Copy the data below word for word, from the line with "Identify the location" to the line with "Describe the element", including both of those lines, and leave out the pictures.

## Source data
---+---

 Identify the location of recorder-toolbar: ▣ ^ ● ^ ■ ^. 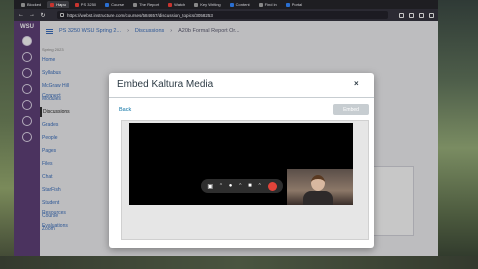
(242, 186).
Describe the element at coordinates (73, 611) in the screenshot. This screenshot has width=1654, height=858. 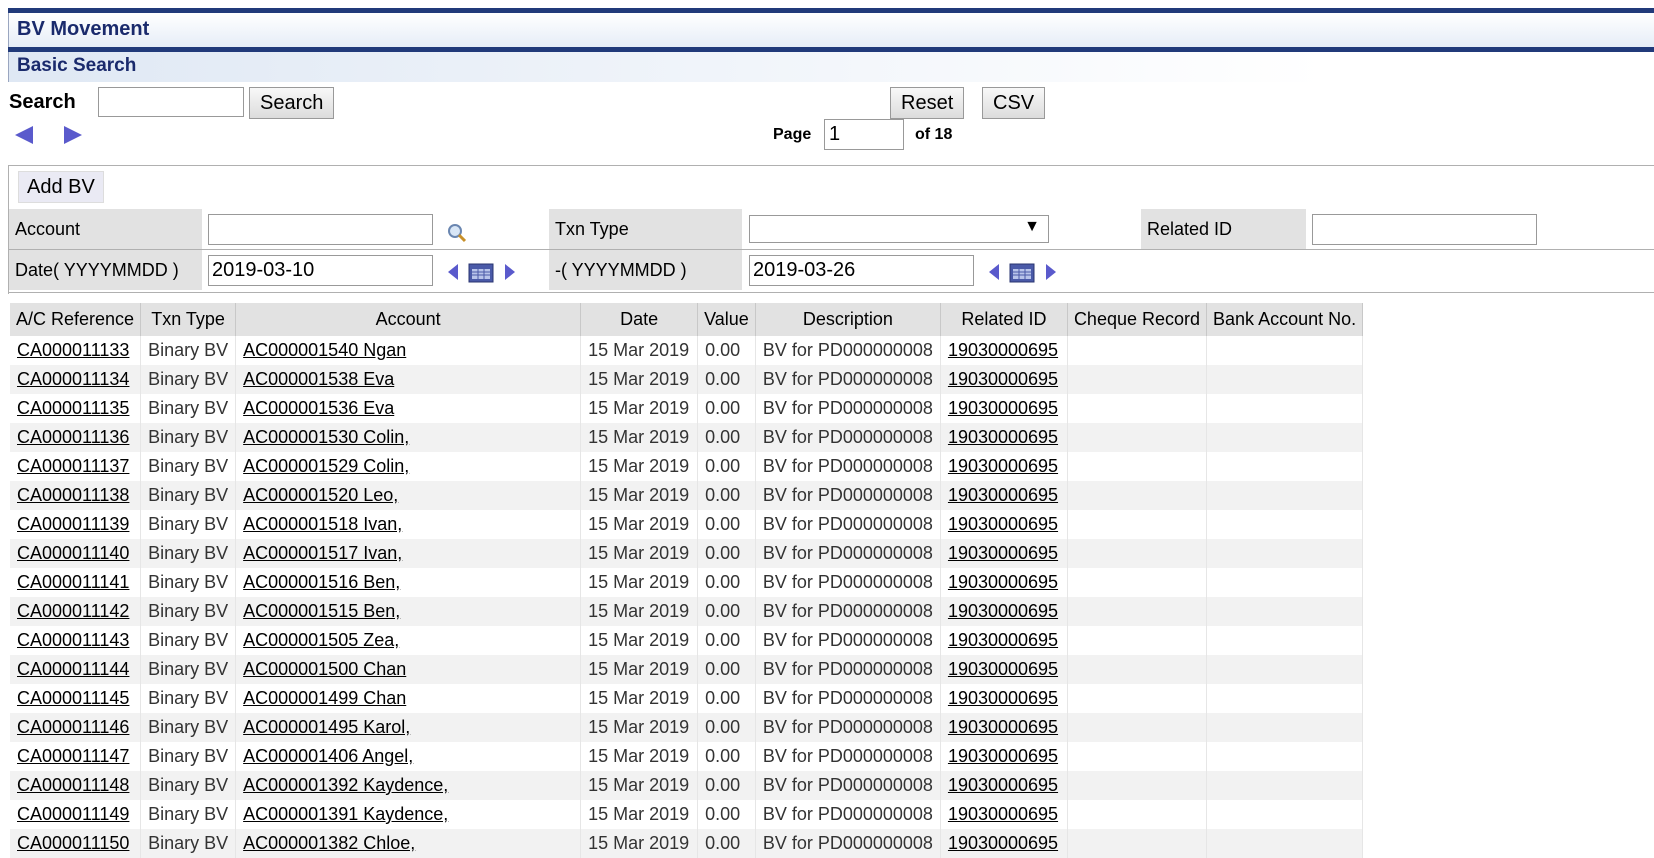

---+---

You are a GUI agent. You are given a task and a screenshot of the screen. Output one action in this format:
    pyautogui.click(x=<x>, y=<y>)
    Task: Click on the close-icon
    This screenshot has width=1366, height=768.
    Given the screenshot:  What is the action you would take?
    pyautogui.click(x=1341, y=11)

---+---

## Reply
 Identify the location of recorder-toolbar: ▣ ^ ● ^ ■ ^. 
(242, 186).
Describe the element at coordinates (73, 611) in the screenshot. This screenshot has width=1654, height=858. 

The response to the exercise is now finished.